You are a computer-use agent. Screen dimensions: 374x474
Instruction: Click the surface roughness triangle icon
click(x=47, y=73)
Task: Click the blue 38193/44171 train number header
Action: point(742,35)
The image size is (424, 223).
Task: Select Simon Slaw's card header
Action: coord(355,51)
+ + + + + + +
§ **Prompt**
All of the data shown above must be copied exactly.

§ **Final answer**
You are a computer-use agent. Screen dimensions: 374x474
Instruction: Click the surface roughness triangle icon
click(x=47, y=73)
Task: Click the blue 38193/44171 train number header
Action: point(742,35)
The image size is (424, 223).
Task: Select Simon Slaw's card header
Action: coord(355,51)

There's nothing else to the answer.